2008-11-15 08:15:53

by Andrey Borzenkov

[permalink] [raw]
Subject: Re: [Orinoco-devel] Agere PCMCIA sometimes takes very long time to associate with 9.48 FW

On Thursday 06 November 2008, Dave wrote:
> Dave wrote:
> > Andrey Borzenkov wrote:
> >> To remind - sometimes after resume it takes *very* long time to associate,
> >> so everything else times out and I get no connection. Running orinoco from
> >> 2.6.28 in WPA mode and wpa_supplicant 0.6.4; in logs can be seen that
> >> wpa_supplicant endlessly tries to associate.
> >
> > The orinoco driver maintains its settings across an 'if down' - 'if up'.
> > This means the card will attempt to associate as soon as you 'if up'.
> >
> > I'm looking at a patch which will clear all driver settings in
> > orinoco_open, which should fix things for distributions which bring the
> > interface down when suspending.
>
> Can you try the patch below? Apologies if it gets whitespace damage.
>

It is hard to be sure when the problem is sporadic and no known way to
trigger it, but I have been running with this patch for a week without
issues; this so far exceeds usual score.

Now comments :)

- we should not be doing it in ->open. It is technically legal to set
wireless parameters before "icfonfig up" and we lose all of them. I will
try next week with similar patch in orinoco_stop().
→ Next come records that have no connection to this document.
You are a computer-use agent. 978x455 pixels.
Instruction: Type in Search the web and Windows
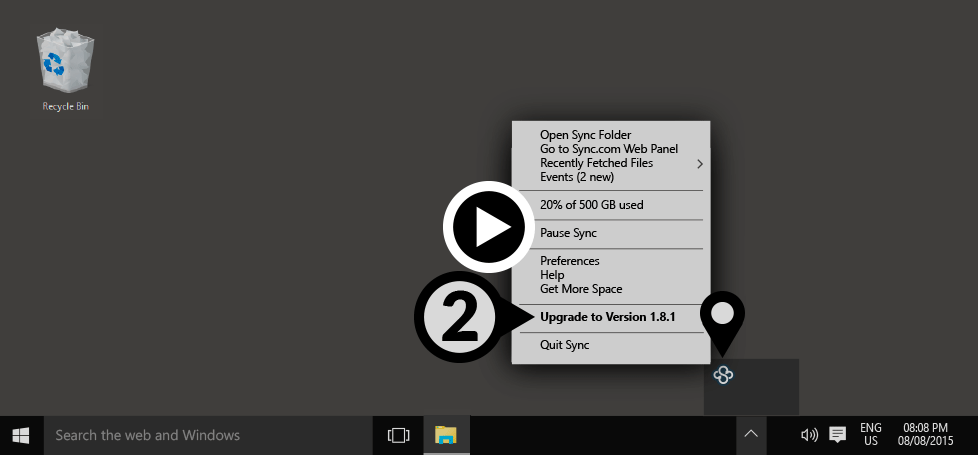[200, 435]
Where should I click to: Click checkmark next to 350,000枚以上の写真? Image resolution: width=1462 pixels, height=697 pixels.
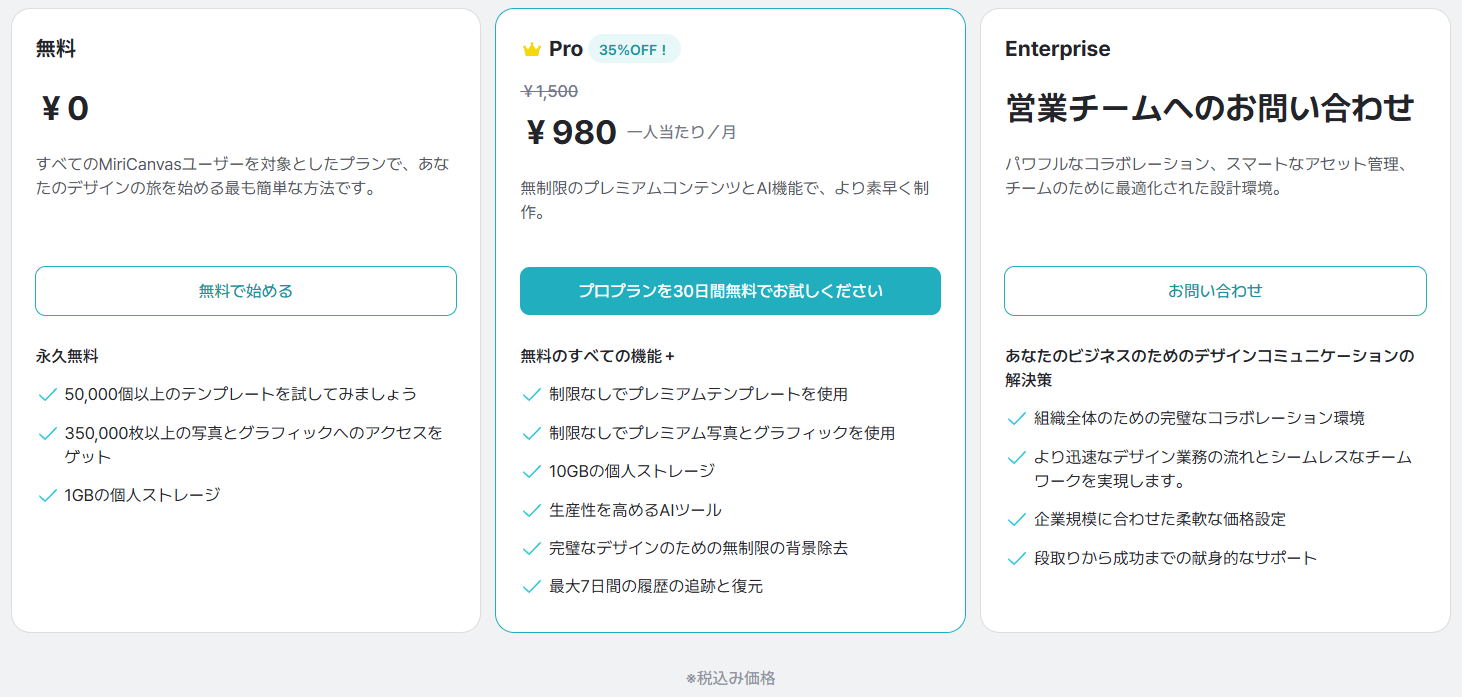click(46, 433)
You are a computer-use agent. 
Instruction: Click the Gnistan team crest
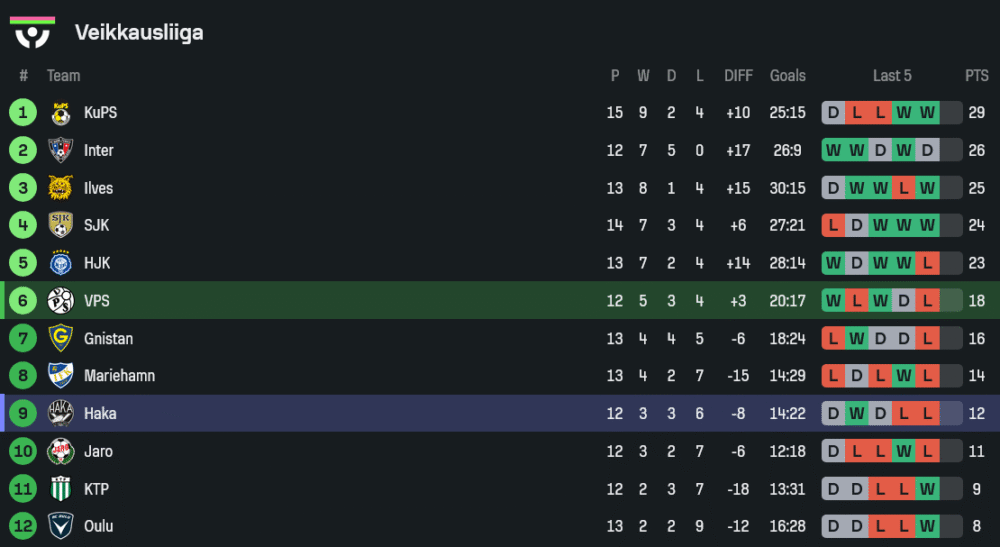tap(61, 339)
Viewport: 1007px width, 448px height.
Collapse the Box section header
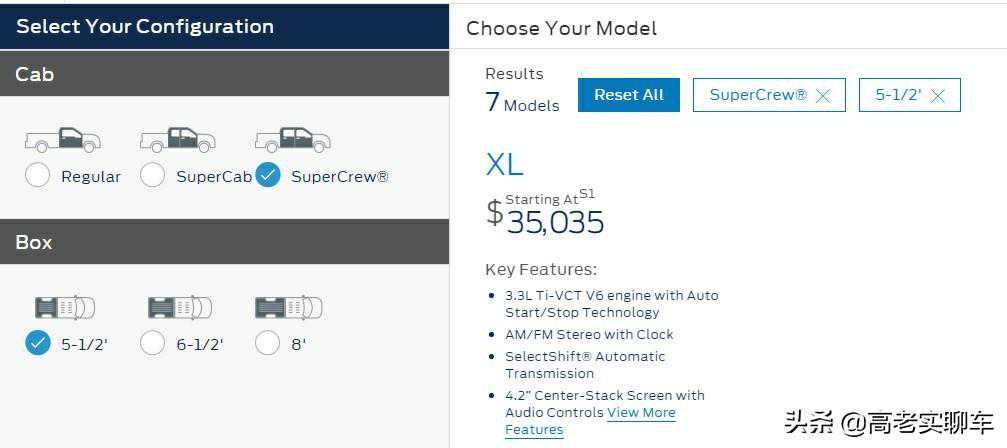(224, 242)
- I am still not even sure we should do it at all. What is sematic of
ifconfig up/down w.r.t. wireless parameters? I.e. is "ifconfig down"
expected to clean all device state and start from scratch?
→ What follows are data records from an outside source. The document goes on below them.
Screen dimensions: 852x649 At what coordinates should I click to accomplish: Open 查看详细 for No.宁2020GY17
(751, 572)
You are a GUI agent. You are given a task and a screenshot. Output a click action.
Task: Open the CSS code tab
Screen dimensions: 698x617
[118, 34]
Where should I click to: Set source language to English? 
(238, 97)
- finally I still think we are facing more wpa_supplicant bug, and this is
just a workaround for it. I have seen at least one case of losing access
point and wpa_supplicant was not able to cope with it after AP was found
again.

> Dave.
>
> ---
> diff --git a/drivers/net/wireless/orinoco.c b/drivers/net/wireless/orinoco.c
> index 12059f4..8ca9d51 100644
> --- a/drivers/net/wireless/orinoco.c
> +++ b/drivers/net/wireless/orinoco.c
> @@ -721,6 +721,18 @@ static int orinoco_open(struct net_device *dev)
> if (orinoco_lock(priv, &flags) != 0)
> return -EBUSY;
>
> + /* Clear driver settings. Copied from orinoco_init */
> + priv->iw_mode = IW_MODE_INFRA;
> + priv->prefer_port3 = priv->has_port3 && (! priv->has_ibss);
> + set_port_type(priv);
> + priv->channel = 0;
> + priv->promiscuous = 0;
> + priv->encode_alg = IW_ENCODE_ALG_NONE;
> + priv->tx_key = 0;
> + priv->wpa_enabled = 0;
> + priv->tkip_cm_active = 0;
> + priv->key_mgmt = 0;
> +
> err = __orinoco_up(dev);
>
> if (! err)
>
>
>



Attachments:
(No filename) (2.43 kB)
signature.asc (197.00 B)
This is a digitally signed message part.
Download all attachments

2008-11-17 15:52:30

by Dan Williams

[permalink] [raw]
Subject: Re: [Orinoco-devel] Agere PCMCIA sometimes takes very long time to associate with 9.48 FW

On Sun, 2008-11-16 at 10:01 +0000, Dave wrote:
> John W. Linville wrote:
> > On Sat, Nov 15, 2008 at 11:15:47AM +0300, Andrey Borzenkov wrote:
> >
> >> - we should not be doing it in ->open. It is technically legal to set
> >> wireless parameters before "icfonfig up" and we lose all of them. I will
> >> try next week with similar patch in orinoco_stop().
> >
> > That seems wrong...
> >
> >> - I am still not even sure we should do it at all. What is sematic of
> >> ifconfig up/down w.r.t. wireless parameters? I.e. is "ifconfig down"
> >> expected to clean all device state and start from scratch?
> >
> > No. Unfortunately, it is mostly a matter of opinion as to what
> > wireless extensions expects.
>
> Agreed with all the above. I'll discard the driver patch.
>
> There are two other things I can think of:
>
> 1. make sure wpa_supplicant is shut down before ifconfig ethX down, and
> restart it on resume.

Drivers shouldn't really care about what userspace is driving them; they
need to either return an error for invalid requests, or handle the
request. Userspace (wpa_supplicant) then needs to be smart enough to
know about device events, which it already does.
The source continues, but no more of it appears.